As we saw in a previous post, we can use spherical harmonics to describe signals on the sphere. We can also use them to describe distributions of unit vectors over angle. By increasing $L_{max}$ we can describe distributions with higher and higher accuracy.

Note that spherical harmonic expansions can positive and negative valued, whereas distributions typically are only positive valued. One can opt to apply a ReLu to the signal to ensure no negative values.

Below we will show examples of how spherical harmonic expansions look for "distributions" of one (top row) and two (bottom row) example vectors and increasing $L_{max}$. As we will see, increasing $L_{max}$ increases the angular resolution of the distribution.

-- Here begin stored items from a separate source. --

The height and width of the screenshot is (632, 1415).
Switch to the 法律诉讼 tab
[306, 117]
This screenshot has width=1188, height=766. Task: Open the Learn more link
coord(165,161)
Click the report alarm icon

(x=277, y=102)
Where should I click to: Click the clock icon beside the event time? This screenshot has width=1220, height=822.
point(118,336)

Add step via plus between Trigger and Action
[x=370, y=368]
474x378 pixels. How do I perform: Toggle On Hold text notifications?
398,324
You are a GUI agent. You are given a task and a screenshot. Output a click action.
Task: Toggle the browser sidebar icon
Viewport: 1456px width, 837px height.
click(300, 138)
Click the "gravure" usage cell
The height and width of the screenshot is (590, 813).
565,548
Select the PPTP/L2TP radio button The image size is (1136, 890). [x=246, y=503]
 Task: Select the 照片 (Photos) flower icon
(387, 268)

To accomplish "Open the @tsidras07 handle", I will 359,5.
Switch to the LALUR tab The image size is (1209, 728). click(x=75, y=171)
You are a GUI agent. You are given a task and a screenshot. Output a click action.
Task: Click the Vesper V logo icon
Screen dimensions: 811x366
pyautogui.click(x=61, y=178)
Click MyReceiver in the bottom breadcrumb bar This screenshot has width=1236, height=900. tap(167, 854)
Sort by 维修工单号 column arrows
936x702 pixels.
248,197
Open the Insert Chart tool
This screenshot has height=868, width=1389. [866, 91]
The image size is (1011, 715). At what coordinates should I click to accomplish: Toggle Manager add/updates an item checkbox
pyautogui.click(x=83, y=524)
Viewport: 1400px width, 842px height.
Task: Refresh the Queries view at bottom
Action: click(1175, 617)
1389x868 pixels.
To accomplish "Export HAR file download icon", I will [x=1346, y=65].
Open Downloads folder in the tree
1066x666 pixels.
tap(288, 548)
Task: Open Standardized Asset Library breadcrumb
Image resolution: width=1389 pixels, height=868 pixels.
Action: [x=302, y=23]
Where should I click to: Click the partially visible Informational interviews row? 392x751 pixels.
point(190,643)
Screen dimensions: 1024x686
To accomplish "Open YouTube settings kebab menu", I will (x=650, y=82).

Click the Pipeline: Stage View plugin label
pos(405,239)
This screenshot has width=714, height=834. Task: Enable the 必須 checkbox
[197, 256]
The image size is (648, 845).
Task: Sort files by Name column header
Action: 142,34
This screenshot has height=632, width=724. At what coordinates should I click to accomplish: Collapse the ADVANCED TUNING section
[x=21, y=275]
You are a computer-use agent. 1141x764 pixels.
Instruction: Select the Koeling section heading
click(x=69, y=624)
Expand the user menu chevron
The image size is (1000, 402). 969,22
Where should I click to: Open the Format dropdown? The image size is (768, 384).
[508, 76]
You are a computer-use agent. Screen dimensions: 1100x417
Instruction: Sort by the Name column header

Why does this work? High order spherical harmonics are higher moments of the distribution.

Moments describe the shape of a function. This Wikipedia article) gives some great examples for mass densities and probability distributions.

The "raw" $n^{th}$ moment is given by $\left<x^n\right>$. Given this, what are the "moments" of a set of 3D vectors. Let's take a representation theory approach and just determine how these moments transform under $O(3)$ symmetry.

Let $x$ transform as a 3D vector. In e3nn lingo, this is equivalent to o3.Irrep('1o') where 1 indicates $L=1$ (angular frequency $1$) and o odd parity (changes sign under inversion).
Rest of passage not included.